SARS-CoV-2 Omicron Spike recognition by plasma from individuals receiving BNT162b2 mRNA vaccination with a 16-week interval between doses

Abstract

Continuous emergence of SARS-CoV-2 variants of concern (VOCs) is fueling the COVID-19 pandemic. Omicron (B.1.1.529) rapidly spread worldwide. The large number of mutations in its Spike raise concerns about a major antigenic drift that could significantly decrease vaccine efficacy and infection-induced immunity. A long interval between BNT162b2 mRNA doses elicits antibodies that efficiently recognize Spikes from different VOCs. Here, we evaluate the recognition of Omicron Spike by plasma from a cohort of SARS-CoV-2 naive and previously infected individuals who received their BNT162b2 mRNA vaccine 16 weeks apart. Omicron Spike is recognized less efficiently than D614G, Alpha, Beta, Gamma, and Delta Spikes. We compare with plasma activity from participants receiving a short (4 weeks) interval regimen. Plasma from individuals of the long-interval cohort recognize and neutralize better the Omicron Spike compared with those who received a short interval. Whether this difference confers any clinical benefit against Omicron remains unknown.
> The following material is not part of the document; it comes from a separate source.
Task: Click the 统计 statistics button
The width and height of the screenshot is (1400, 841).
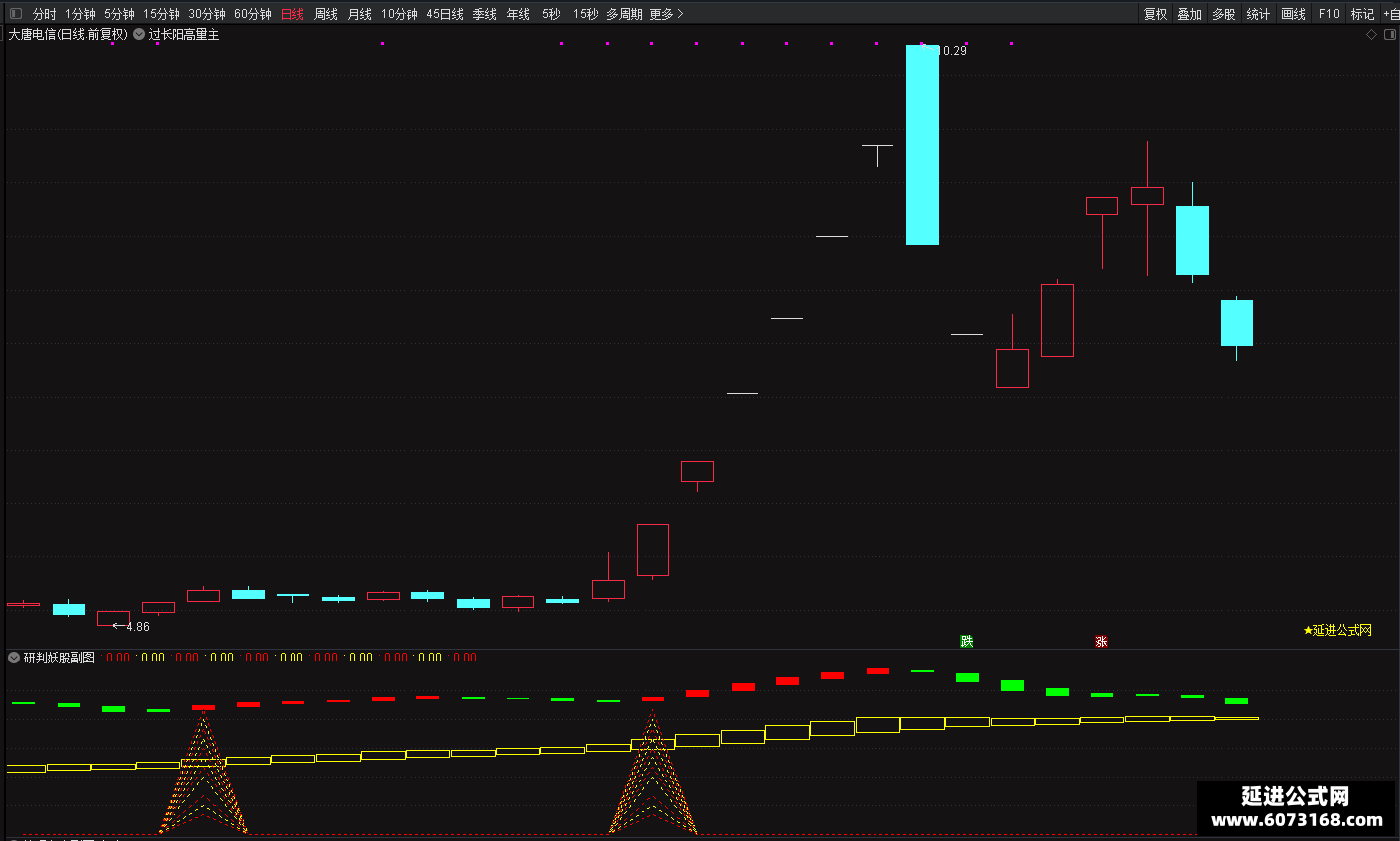Action: (x=1258, y=14)
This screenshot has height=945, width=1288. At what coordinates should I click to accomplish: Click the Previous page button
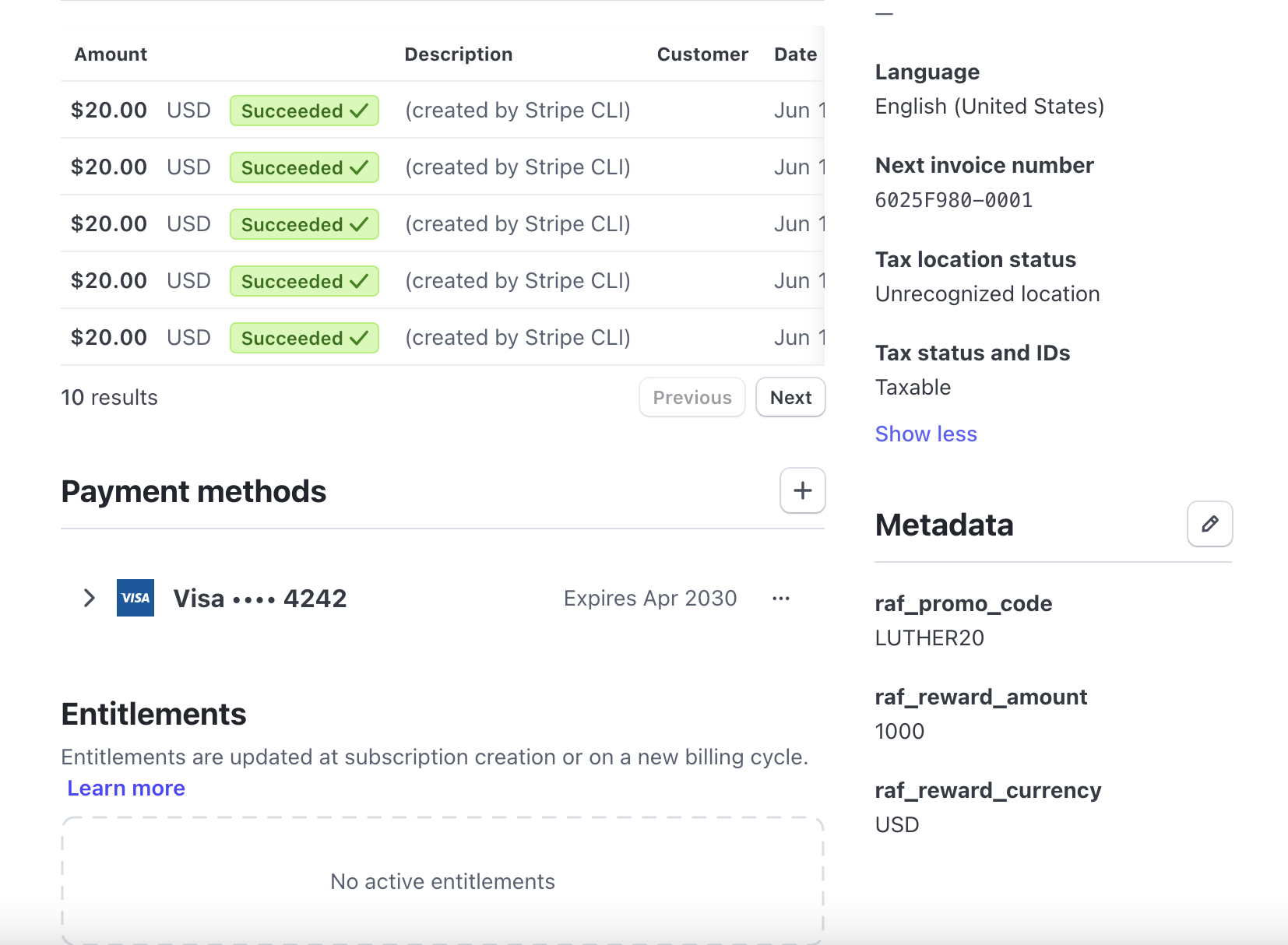tap(692, 398)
Keywords: COVID-19; Coronavirus; Omicron; SARS-CoV-2; delayed mRNA vaccine regimen; humoral responses; neutralization; spike glycoproteins; variants of concern.

Graphical abstract

Figure 1

Binding of vaccine-elicited antibodies to SARS-CoV-2 Spike variants (A) SARS-CoV-2 vaccine cohort design. (B–G) 293T cells were transfected with the indicated full-length Spike from different SARS-CoV-2 variants (D614G in B, Alpha in C, Beta in D, Gamma in E, Delta in F, and Omicron in G) and stained with the CV3-25 Ab or with plasma collected 3 weeks (V3) or 4 months (V4) after a second dose administered with a 16-week interval. Samples were analyzed by flow cytometry. The values represent the median fluorescence intensities (MFIs) normalized by CV3-25 Ab binding and presented as percentages of CV3-25 binding (B–G, left panels). Each curve represents the normalized MFIs obtained with the plasma of one donor at every time point. The mean of each group is represented by a bold line. In the right panels, plasma samples were grouped in different time points (V0, V3, and V4). (H–J) Comparison of Spike recognition by plasma from naive and previously infected donors, represented by red and black points, respectively. Each symbol/points identifies one donor. Error bars indicate means ± SEM. For naive donors, n = 20 at V3 and V4. For previously infected donors vaccinated with two doses, n = 15 at V0 (H), V3 (I), and V4 (J). Statistical significance was tested using (B–G, left panels, (H, I, J) a Wilcoxon test, or (B–G, right panels) a Mann-Whitney test (^∗p < 0.05; ^∗∗p < 0.01; ^∗∗∗p < 0.001; ^∗∗∗∗p < 0.0001; ns, non-significant).

Figure 2

Omicron Spike recognition and neutralization with plasma from naive individuals who received a short versus a long mRNA vaccine dose interval (A) SARS-CoV-2 vaccine cohort design. (B) 293T cells were transfected with the full-length Spike from different SARS-CoV-2 variants (D614G, Beta, Delta, and Omicron) and stained with the CV3-25 Ab or with plasma from naive donors who received a short (4 weeks, yellow) or long (16 weeks, red) interval between doses collected 3 weeks after the second dose (V3) and analyzed by flow cytometry. The values represent the MFI normalized by CV3-25 Ab binding and presented as percentages of CV3-25 binding. (C) Neutralizing activity was measured by incubating pseudoviruses bearing indicated SARS-CoV-2 Spikes (D614G, Beta, Delta, and Omicron), with serial dilutions of plasma for 1 h at 37°C before infecting 293T-ACE2 cells. Neutralization half-maximal inhibitory serum dilution (ID₅₀) values were determined using a normalized non-linear regression using GraphPad Prism software. Undetectable measures are represented as white symbols, and limits of detection are plotted. Error bars indicate means ± SEM. For naive donors vaccinated with the short interval, n = 19. For naive donors vaccinated with the long interval, n = 25. Each symbol/points identifies one donor. Statistical significance was tested using a Mann-Whitney test (^∗p < 0.05; ^∗∗p < 0.01; ^∗∗∗p < 0.001; ^∗∗∗∗p < 0.0001).